DOI: 10.3389/fimmu.2022.912038
Abstrakt: Lymphoid tissues are an important HIV reservoir site that persists in the face of antiretroviral therapy and natural immunity. Targeting these reservoirs by harnessing the antiviral activity of local tissue-resident memory (T RM ) CD8 + T-cells is of great interest, but limited data exist on T RM -like cells within lymph nodes of people living with HIV (PLWH). Here, we studied tonsil CD8 + T-cells obtained from PLWH and uninfected controls from South Africa. We show that these cells are preferentially located outside the germinal centers (GCs), the main reservoir site for HIV, and display a low cytolytic and a transcriptionally T RM -like profile distinct from blood CD8 + T-cells. In PLWH, CD8 + T RM -like cells are expanded and adopt a more cytolytic, activated, and exhausted phenotype not reversed by antiretroviral therapy (ART). This phenotype was enhanced in HIV-specific CD8 + T-cells from tonsils compared to matched blood suggesting a higher antigen burden in tonsils. Single-cell transcriptional and clonotype resolution showed that these HIV-specific CD8 + T-cells in the tonsils express heterogeneous signatures of T-cell activation, clonal expansion, and exhaustion ex-vivo. Interestingly, this signature was absent in a natural HIV controller, who expressed lower PD-1 and CXCR5 levels and reduced transcriptional evidence of T-cell activation, exhaustion, and cytolytic activity. These data provide important insights into lymphoid tissue-derived HIV-specific CD8 + T RM -like phenotypes in settings of HIV remission and highlight their potential for immunotherapy and targeting of the HIV reservoirs.

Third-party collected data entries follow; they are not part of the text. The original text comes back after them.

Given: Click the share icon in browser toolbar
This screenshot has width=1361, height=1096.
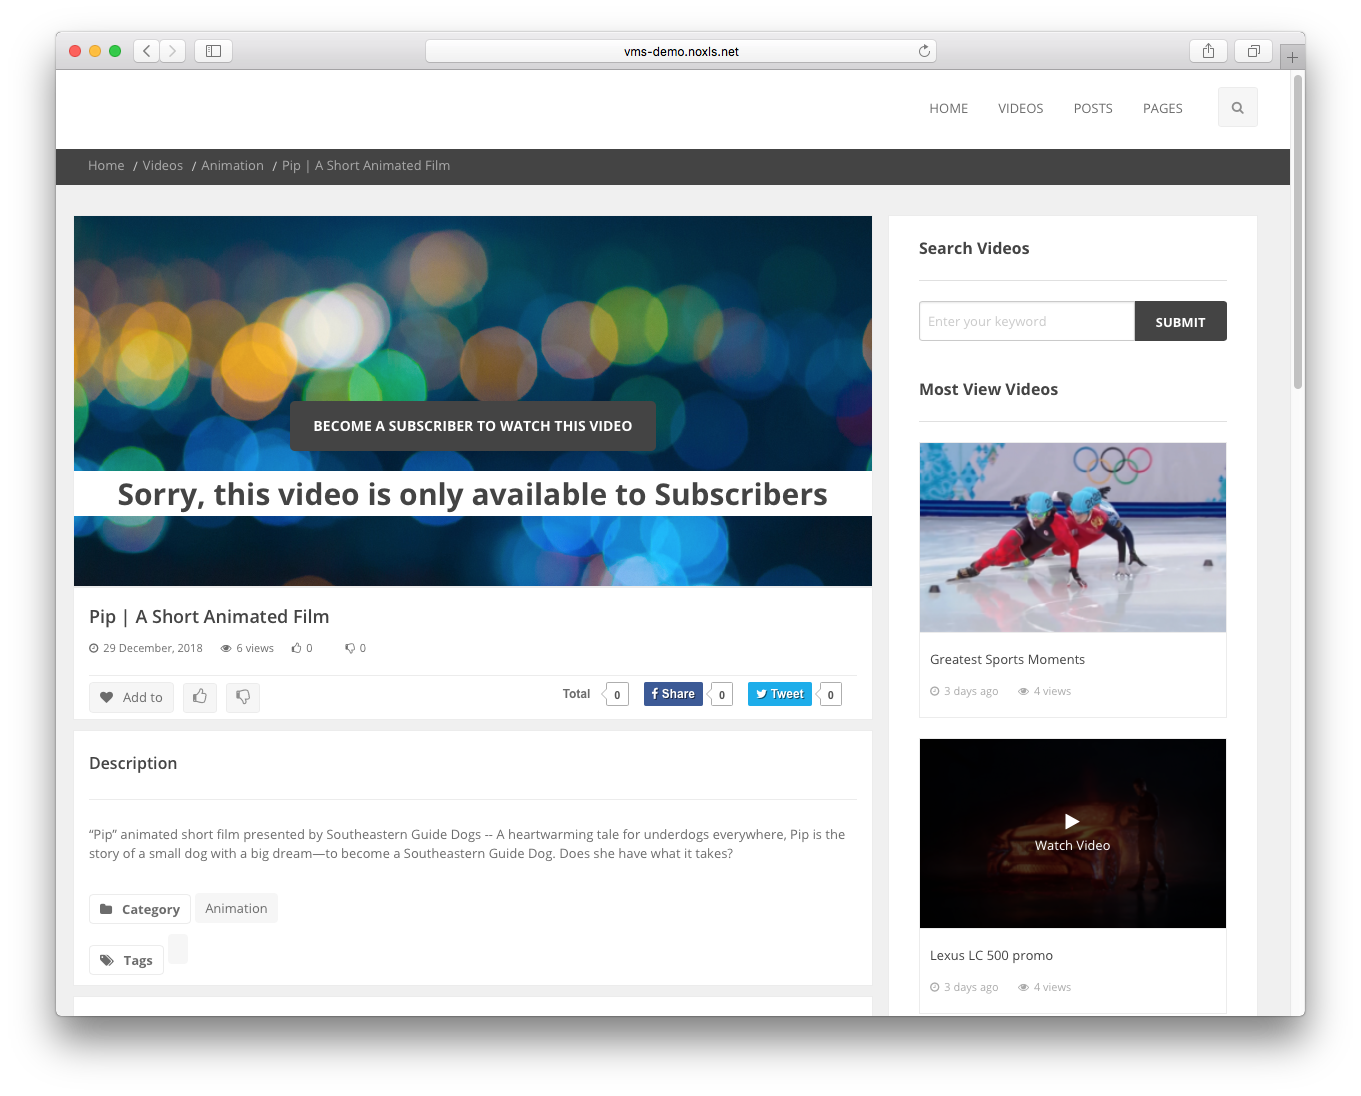Looking at the screenshot, I should coord(1208,50).
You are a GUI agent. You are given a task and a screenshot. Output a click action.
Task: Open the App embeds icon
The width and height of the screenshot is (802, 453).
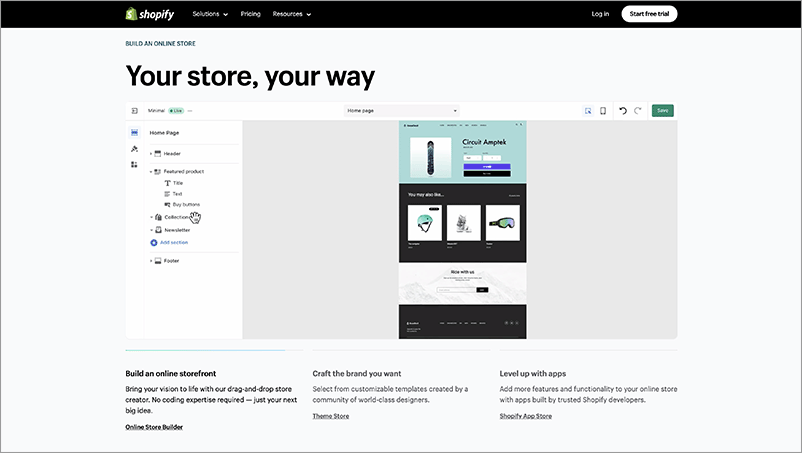pos(134,164)
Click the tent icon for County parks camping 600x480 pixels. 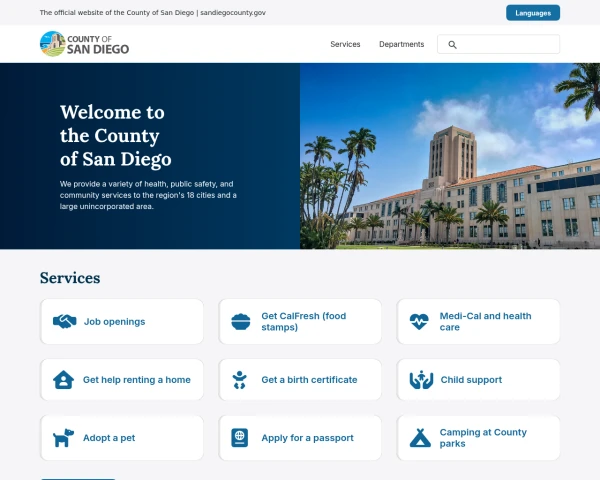coord(420,438)
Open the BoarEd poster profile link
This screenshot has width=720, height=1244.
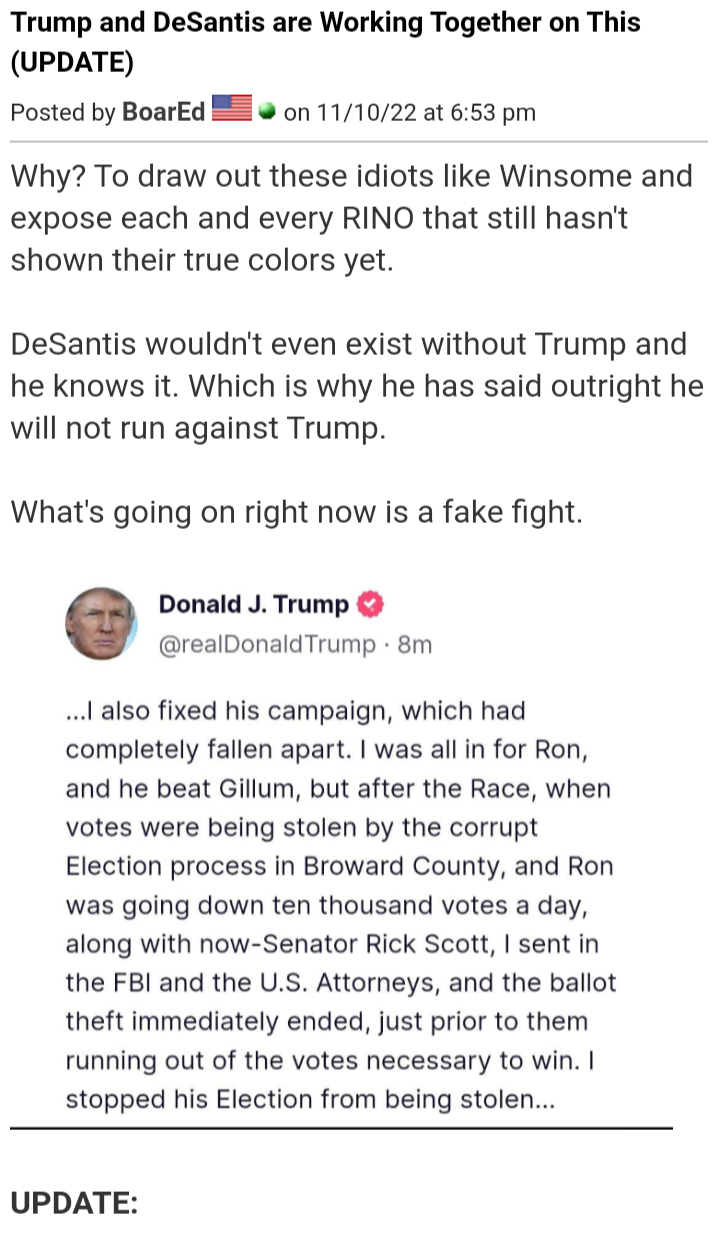point(164,112)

Competing Interests: AKS reports compensation for consulting and/or SAB membership from Merck, Honeycomb Biotechnologies, Clarity, Repertoire Immune Medicines, Ochre Bio, Third Rock Ventures, Hovione, Relation Therapeutics, FL82, Empress Therapeutics, and Dahlia Biosciences. The remaining authors declare that the research was conducted in the absence of any commercial or financial relationships that could be construed as a potential conflict of interest.
(Copyright © 2022 Fardoos, Nyquist, Asowata, Kazer, Singh, Ngoepe, Giandhari, Mthabela, Ramjit, Singh, Karim, Buus, Anderson, Porterfield, Sibiya, Bipath, Moodley, Kuhn, Berger, Nguyen, de Oliveira, Ndung’u, Goulder, Shalek, Leslie and Kløverpris.)
Databáze: MEDLINE